La brega de varios días de incesante batallar
lo ha dejado sin más fuerzas que la de su alma
señalada por la mano del Altísimo.
La noche va borrando las heridas de su conciencia,
va disolviendo la desfallecida miseria de su desaliento.
Un centinela se asoma por la ventana
pero retira presuroso la mirada
al ver que Luis se ha vuelto hacia él.
De ese cuerpo desmayado y sin fuerzas
se desprende la inefable energía de los santos:
sin armas, con las ropas desgarradas, sucias de lodo y sangre,
es más sobrecogedora aún y más patente
la augusta majestad de su presencia.
Ningún trono podría realzar mejor
le especial condición de sus virtudes
que este desastrado jergón cedido
por Fakhr-el Din modesto escriba en Al-Mansurâh.
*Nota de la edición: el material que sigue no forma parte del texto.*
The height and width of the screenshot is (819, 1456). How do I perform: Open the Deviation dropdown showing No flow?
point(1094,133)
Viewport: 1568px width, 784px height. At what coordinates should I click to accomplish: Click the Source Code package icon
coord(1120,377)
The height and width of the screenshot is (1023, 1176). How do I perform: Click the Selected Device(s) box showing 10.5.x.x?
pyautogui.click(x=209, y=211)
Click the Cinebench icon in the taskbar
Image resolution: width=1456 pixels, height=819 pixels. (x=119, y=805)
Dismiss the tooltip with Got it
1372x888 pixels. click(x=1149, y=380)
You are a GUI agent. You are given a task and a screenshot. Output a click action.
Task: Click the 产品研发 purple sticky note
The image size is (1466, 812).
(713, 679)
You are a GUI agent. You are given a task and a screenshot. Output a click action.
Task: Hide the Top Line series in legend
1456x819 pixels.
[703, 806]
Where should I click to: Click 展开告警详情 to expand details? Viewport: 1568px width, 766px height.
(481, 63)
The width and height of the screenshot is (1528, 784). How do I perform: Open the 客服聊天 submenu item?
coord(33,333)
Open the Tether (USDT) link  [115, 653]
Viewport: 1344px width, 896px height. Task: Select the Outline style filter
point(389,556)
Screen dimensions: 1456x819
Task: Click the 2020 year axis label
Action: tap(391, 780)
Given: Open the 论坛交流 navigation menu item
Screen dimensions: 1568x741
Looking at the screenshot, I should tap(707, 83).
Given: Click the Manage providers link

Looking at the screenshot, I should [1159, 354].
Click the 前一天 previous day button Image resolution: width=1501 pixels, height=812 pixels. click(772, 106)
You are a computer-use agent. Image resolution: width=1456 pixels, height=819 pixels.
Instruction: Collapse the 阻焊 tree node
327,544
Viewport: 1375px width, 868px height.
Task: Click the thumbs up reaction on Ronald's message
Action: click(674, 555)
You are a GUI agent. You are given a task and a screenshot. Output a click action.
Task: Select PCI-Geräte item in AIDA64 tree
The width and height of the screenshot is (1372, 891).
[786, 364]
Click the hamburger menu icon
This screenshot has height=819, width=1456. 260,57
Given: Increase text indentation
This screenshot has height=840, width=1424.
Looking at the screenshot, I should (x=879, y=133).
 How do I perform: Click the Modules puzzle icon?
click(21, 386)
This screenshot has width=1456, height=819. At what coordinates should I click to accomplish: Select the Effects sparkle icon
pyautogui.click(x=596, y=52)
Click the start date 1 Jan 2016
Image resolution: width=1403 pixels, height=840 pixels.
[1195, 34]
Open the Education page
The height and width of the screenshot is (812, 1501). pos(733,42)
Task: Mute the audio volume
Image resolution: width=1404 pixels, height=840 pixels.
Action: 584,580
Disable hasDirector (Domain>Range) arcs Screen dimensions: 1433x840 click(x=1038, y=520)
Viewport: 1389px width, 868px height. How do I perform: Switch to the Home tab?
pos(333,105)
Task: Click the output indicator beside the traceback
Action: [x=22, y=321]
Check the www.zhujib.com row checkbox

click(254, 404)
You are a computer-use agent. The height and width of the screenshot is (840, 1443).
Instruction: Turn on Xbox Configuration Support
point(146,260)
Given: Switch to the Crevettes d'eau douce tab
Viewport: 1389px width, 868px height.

Reza el Rey y pide por su gente, por el orden de su reino,
porque se cumpla en él la promesa del Sermón de la Montaña.
El agua desciende por el delta
en un silencio de aceites funerales.
Se dijera que la noche ha confundido
el curso del tiempo en la red de sus tinieblas incansables.
Luis de Francia, noveno de su nombre, mueve apenas
los labios en callada plegaria y se entrega
en manos del que todo lo dispone
en la vasta misericordia de sus designios.
Su pecho se alza en un hondo suspiro
y comienza a entrar mansamente en el sueño de los elegidos.